AT&T (T) third-quarter results lend support to our view that the firm is poised to deliver steadily improving performance in the coming years. While wireless customer additions slowed, revenue per customer spiked higher, exceeding our expectations. The firm expects to meet or exceed financial targets for the year, including generating $14 billion of free cash flow. While AT&T has clearly backed away from the 2023 free cash flow target of $20 billion set following the Warner spinoff, management expects this metric to grow next year, which we believe to be very reasonable and provides comfort around the dividend. We are maintaining our $25 fair value estimate, and we think the stock is significantly undervalued.

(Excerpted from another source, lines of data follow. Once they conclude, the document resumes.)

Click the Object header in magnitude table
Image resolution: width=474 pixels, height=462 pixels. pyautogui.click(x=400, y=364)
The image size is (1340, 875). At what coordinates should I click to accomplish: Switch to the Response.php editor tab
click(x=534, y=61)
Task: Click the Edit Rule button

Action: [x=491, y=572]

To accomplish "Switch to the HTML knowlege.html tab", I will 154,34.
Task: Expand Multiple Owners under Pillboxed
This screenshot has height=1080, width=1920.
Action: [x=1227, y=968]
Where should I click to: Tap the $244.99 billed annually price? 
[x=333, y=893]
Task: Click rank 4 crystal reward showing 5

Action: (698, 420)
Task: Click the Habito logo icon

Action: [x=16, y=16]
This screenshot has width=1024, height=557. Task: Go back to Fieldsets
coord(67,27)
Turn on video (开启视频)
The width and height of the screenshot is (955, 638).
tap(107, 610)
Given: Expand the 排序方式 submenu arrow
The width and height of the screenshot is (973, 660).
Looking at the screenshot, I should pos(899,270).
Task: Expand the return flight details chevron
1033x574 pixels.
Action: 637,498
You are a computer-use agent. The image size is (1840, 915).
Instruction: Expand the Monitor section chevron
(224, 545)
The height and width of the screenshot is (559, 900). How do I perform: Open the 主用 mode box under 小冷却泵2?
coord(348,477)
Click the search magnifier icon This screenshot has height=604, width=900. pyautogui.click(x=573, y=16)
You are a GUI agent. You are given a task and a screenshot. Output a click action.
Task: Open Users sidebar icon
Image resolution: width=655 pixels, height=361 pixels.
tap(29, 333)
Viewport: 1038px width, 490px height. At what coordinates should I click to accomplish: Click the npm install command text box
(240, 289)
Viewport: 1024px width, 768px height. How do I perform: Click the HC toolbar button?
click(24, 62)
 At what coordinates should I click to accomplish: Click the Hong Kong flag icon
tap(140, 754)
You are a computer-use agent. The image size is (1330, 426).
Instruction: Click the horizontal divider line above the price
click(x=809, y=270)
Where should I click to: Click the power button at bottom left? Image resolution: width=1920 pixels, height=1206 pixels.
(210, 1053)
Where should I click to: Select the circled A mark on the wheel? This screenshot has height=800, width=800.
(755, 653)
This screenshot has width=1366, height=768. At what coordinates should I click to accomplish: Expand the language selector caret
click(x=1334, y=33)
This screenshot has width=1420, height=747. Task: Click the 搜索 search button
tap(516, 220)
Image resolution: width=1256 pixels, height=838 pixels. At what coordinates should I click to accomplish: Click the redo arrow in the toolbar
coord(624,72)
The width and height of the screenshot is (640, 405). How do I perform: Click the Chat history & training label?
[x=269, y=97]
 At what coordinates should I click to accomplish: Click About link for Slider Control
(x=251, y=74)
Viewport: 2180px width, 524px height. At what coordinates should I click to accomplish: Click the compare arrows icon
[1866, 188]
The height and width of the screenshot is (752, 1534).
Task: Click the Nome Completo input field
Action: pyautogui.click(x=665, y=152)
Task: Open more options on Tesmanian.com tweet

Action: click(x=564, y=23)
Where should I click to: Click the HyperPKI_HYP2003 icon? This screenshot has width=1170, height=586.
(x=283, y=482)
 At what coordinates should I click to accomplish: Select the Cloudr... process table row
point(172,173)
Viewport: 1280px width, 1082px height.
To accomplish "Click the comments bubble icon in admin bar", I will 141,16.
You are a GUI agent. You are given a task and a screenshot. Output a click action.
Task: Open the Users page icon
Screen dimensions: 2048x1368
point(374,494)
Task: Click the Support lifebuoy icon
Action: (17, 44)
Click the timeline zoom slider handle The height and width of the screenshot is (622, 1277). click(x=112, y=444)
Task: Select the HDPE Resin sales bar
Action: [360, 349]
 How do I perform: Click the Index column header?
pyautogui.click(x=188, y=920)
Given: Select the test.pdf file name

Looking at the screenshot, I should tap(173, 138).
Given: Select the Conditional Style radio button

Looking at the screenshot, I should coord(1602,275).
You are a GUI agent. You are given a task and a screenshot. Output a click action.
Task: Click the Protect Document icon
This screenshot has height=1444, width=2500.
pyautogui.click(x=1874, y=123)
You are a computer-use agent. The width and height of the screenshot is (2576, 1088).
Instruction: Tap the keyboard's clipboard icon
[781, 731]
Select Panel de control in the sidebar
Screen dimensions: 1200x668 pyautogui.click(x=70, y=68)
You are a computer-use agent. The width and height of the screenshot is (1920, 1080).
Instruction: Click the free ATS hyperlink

Adjusted for business dispositions, total revenue increased 3.1% year over year on solid results across all segments. Wireless service revenue (about half of total firm sales) increased 5.6%, the best result in a decade. AT&T added 708,000 postpaid phone customers during the quarter, down from 928,000 a year ago. The firm continues to do a great job of attracting new customers but the pace of those leaving picked up slightly: monthly postpaid phone churn was 0.84%, up from 0.72% last year. AT&T has pushed some customers away with select price increases, but churn remains below prepandemic levels. Also, average revenue per postpaid phone customer jumped 2.4% versus a year ago, far stronger than expected entering the year given the ac amortization of past promotional credits against revenue.
Wireless profitability remains solid. The segment generated a 41.7% EBITDA margin, down slightly from 41.9% a year ago. Management expects margins to begin improving as 3G network shutdown costs dissipate, investments to improve efficiency deliver results, and the benefits of increased sales drive operating leverage.
Consolidated free cash flow was flat versus a year ago at $3.8 billion despite a step up in capital investment to $6.8 billion from $5.5 billion.